Switch to: V12V11V10V9V8V7V6V5

DISTINCTROW in Valentina SQL

Learn about how to select distinct rows from a join result with Valentina SQL.

MS Access offers own additional keyword - DISTINCTROW to get rid of row-duplicates in the result (see difference between row-duplicates and value-duplicates below).

Valentina offers another approach based on “GROUP BY” and aggregative functions like FIRST()/LAST().

Preface

Let's consider some example - there are two tables - one for persons and second for their phones.

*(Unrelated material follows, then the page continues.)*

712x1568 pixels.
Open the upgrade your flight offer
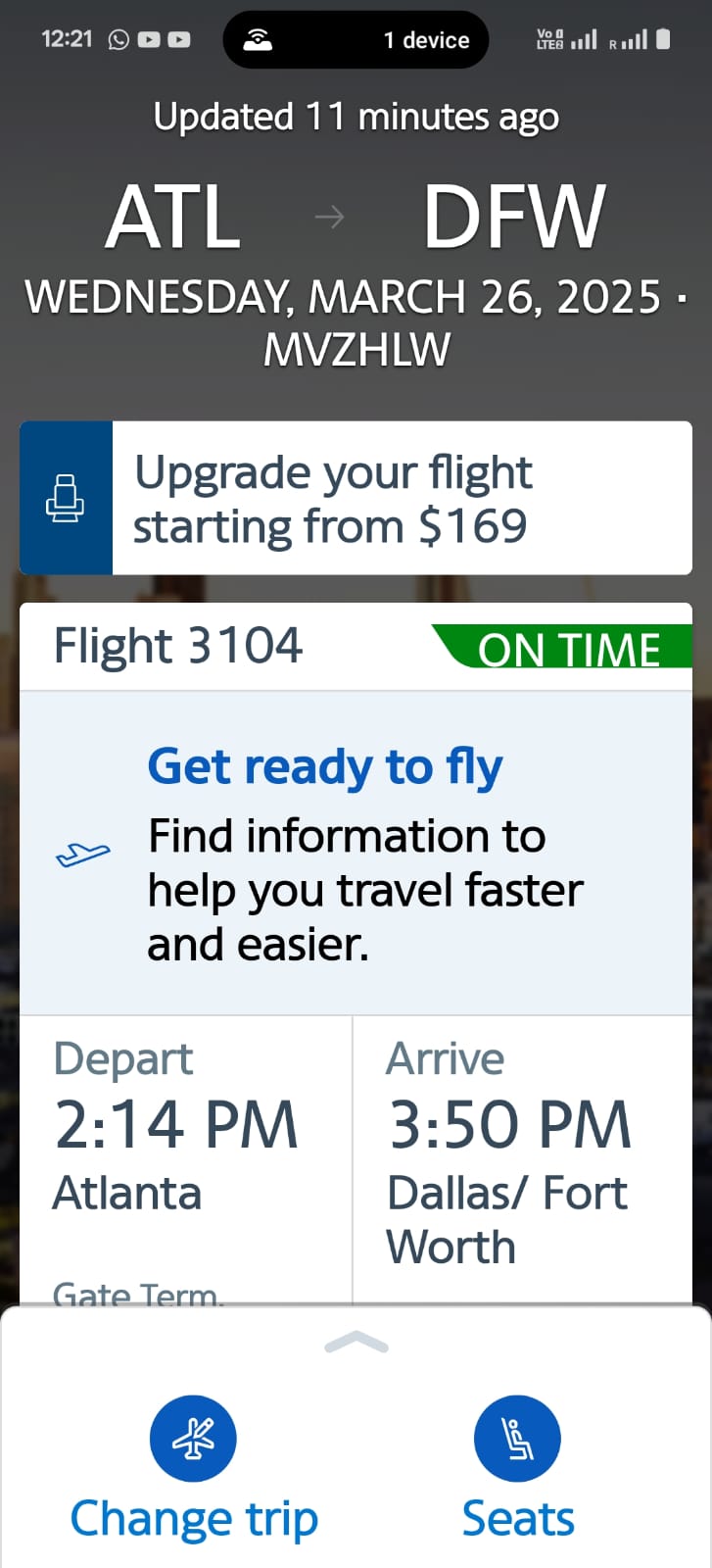pos(356,498)
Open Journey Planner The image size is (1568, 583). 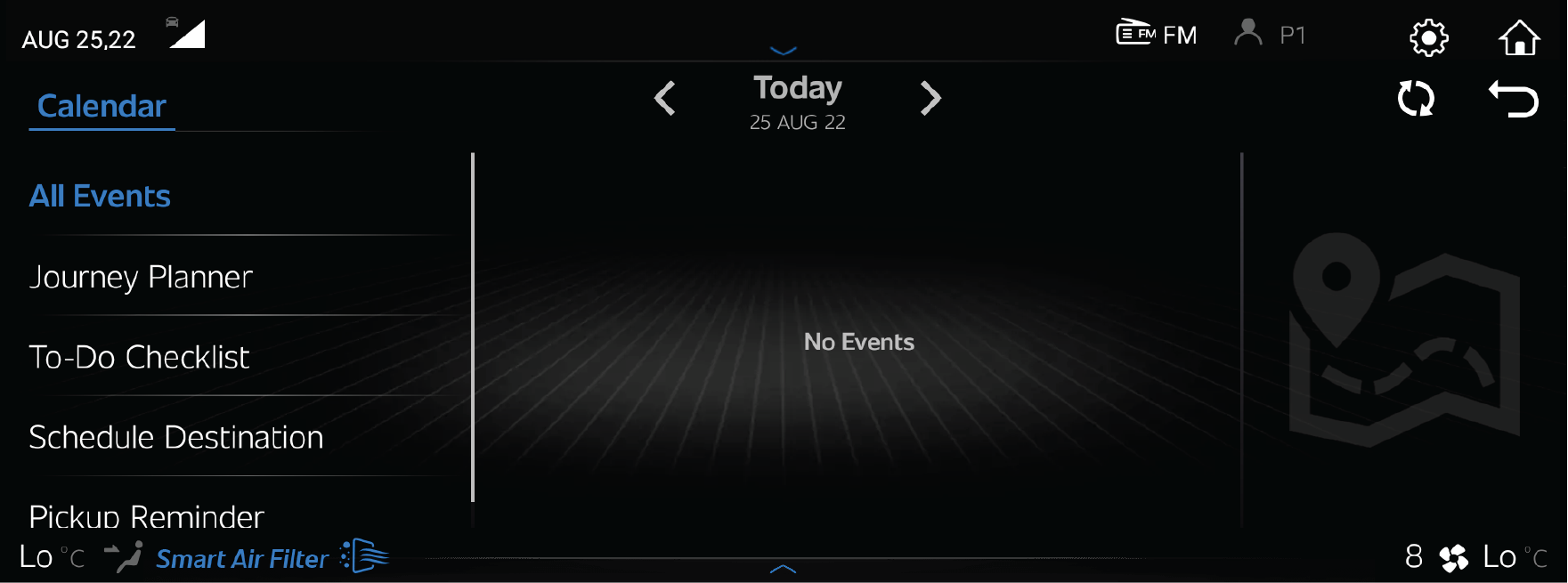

CREATE TABLE Person ( id LONG, fName STRING(20), lName STRING(20) );
CREATE TABLE Phone ( id LONG, person_id LONG, number LONG );

INSERT INTO Person VALUES ( 1, 'John', 'Doe' );
INSERT INTO Person VALUES ( 2, 'Ivan', 'Ivanov' );
INSERT INTO Person VALUES ( 3, 'John', 'Doe' );

INSERT INTO Phone VALUES ( 1, 1, 555111 );
INSERT INTO Phone VALUES ( 2, 1, 555222 );
INSERT INTO Phone VALUES ( 3, 2, 555333 );
INSERT INTO Phone VALUES ( 4, 3, 555444 );

Now we want to select all persons who have phone(s). If we do it as simple as:

SELECT fName, lName 
FROM Person JOIN Phone ON Person.id=Phone.person_id;

we will get a correct result but there are some duplicated records because of 2 phones belonged to the first “John Doe”.

fName lName
John Doe
John Doe
Ivan Ivanov
John Doe

We can use DISTINCT to remove identical values from the result of any query:

SELECT DISTINCT fName, lName 
FROM Person JOIN Phone ON Person.id=Phone.person_id;
fName lName
Ivan Ivanov
John Doe

One of the problems is performance - such a DISTINCT cause sorting all the fields in SELECT list and removing all (lName+fName) duplicates. Note, that it could be number of fields including lengthy ones, like a TEXT or String(2000) - so sorting out such a data may take a lot of time and requires more memory.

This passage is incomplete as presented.